### EXERCISE DETAILS
The response must consist of the lines below from the one with "Given: Toggle \n" through the one with "Task: Click the PyM", exactly as they appear and with both ends kept.

### GIVEN INFORMATION
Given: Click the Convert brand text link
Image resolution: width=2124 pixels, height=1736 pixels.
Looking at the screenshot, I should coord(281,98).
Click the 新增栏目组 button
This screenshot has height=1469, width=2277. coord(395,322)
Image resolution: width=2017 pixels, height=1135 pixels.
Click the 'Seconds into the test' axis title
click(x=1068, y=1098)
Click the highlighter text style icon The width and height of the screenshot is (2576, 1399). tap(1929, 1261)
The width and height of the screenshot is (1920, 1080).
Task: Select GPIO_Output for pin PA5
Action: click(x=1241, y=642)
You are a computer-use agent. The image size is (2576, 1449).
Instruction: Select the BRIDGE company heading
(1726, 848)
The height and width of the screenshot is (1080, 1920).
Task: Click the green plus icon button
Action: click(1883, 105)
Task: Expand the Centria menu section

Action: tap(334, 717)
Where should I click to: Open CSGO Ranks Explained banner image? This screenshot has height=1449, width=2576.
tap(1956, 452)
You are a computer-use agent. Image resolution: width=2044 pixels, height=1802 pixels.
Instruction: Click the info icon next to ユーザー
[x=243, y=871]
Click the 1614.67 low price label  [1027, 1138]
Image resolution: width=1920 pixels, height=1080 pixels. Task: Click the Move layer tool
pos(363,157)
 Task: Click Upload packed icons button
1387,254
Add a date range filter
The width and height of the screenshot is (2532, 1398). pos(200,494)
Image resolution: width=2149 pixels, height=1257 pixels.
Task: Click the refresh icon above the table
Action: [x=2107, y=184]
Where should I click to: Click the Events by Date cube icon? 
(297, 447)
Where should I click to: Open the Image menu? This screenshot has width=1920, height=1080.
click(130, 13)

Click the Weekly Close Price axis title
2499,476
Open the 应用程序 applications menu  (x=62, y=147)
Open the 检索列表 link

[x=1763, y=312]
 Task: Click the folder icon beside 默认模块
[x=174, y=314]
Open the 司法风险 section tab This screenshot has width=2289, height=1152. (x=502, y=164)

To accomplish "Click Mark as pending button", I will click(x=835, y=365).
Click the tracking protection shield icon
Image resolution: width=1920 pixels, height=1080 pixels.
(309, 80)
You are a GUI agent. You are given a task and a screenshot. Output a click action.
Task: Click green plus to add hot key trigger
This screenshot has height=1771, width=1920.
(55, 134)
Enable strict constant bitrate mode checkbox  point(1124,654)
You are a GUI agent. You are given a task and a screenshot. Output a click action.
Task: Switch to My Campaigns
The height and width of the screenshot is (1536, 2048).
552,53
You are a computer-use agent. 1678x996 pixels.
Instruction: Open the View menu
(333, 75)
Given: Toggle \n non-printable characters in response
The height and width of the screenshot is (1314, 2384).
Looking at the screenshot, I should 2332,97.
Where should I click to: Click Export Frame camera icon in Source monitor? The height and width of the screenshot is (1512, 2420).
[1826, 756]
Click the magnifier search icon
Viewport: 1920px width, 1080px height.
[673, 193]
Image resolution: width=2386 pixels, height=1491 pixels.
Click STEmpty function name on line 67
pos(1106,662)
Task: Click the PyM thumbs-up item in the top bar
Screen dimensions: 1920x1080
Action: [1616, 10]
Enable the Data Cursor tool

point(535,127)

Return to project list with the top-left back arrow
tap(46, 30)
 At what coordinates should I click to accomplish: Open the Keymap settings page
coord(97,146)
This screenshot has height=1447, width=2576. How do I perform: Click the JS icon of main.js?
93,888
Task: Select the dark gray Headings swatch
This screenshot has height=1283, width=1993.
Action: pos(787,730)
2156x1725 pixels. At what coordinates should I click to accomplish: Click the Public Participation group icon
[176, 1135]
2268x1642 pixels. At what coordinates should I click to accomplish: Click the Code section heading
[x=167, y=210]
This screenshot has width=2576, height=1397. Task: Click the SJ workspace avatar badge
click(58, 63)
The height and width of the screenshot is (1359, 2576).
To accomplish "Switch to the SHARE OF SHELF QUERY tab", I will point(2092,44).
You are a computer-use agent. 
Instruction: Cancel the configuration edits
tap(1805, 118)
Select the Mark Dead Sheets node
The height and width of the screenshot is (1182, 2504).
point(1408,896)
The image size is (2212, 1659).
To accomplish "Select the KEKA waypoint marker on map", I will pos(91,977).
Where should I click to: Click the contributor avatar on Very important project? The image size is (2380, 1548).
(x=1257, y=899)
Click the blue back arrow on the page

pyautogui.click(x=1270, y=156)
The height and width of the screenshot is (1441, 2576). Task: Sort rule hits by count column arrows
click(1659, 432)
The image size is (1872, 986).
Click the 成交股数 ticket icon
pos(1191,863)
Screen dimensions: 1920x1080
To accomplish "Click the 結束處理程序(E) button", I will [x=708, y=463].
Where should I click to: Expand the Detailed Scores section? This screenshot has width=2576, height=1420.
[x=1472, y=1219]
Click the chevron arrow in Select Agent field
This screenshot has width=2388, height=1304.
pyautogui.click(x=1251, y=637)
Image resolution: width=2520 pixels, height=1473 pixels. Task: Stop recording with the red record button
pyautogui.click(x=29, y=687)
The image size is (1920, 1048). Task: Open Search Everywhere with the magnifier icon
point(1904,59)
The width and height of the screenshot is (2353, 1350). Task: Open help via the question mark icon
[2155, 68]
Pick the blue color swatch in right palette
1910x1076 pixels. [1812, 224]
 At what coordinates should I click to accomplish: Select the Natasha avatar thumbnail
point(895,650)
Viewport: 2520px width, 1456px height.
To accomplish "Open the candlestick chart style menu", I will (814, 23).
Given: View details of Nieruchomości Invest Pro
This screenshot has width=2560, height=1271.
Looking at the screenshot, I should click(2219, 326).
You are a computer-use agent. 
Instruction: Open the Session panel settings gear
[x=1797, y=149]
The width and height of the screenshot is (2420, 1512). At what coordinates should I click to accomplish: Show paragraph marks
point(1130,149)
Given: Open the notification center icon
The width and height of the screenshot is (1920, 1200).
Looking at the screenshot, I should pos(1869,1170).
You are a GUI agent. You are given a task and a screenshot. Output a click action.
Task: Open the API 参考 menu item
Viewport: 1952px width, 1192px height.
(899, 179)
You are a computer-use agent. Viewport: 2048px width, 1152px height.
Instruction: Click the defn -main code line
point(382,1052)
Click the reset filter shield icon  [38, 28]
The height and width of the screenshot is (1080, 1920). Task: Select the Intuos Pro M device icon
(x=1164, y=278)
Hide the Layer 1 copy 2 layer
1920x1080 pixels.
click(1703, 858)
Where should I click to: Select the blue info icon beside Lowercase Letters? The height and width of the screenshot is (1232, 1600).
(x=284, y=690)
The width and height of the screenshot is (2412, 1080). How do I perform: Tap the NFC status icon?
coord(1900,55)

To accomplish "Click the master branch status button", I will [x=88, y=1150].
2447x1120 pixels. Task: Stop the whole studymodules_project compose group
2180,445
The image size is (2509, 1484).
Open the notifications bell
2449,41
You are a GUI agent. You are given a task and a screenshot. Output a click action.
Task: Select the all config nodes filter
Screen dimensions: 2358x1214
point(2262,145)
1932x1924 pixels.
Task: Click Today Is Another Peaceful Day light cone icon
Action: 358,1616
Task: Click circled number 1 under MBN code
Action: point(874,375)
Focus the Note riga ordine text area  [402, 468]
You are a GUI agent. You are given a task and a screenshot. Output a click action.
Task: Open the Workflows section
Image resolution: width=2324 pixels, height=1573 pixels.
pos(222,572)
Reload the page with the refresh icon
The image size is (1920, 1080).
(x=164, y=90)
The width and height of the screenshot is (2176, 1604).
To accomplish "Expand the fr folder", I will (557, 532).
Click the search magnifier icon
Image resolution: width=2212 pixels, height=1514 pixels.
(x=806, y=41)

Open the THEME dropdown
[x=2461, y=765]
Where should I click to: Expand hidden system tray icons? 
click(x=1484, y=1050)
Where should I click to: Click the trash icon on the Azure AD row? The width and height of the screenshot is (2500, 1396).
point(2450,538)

### OUTPUT OF THE EXERCISE
Given: Toggle \n non-printable characters in response
The height and width of the screenshot is (1314, 2384).
Looking at the screenshot, I should 2332,97.
Where should I click to: Click Export Frame camera icon in Source monitor? The height and width of the screenshot is (1512, 2420).
[1826, 756]
Click the magnifier search icon
Viewport: 1920px width, 1080px height.
[673, 193]
Image resolution: width=2386 pixels, height=1491 pixels.
Click STEmpty function name on line 67
pos(1106,662)
Task: Click the PyM thumbs-up item in the top bar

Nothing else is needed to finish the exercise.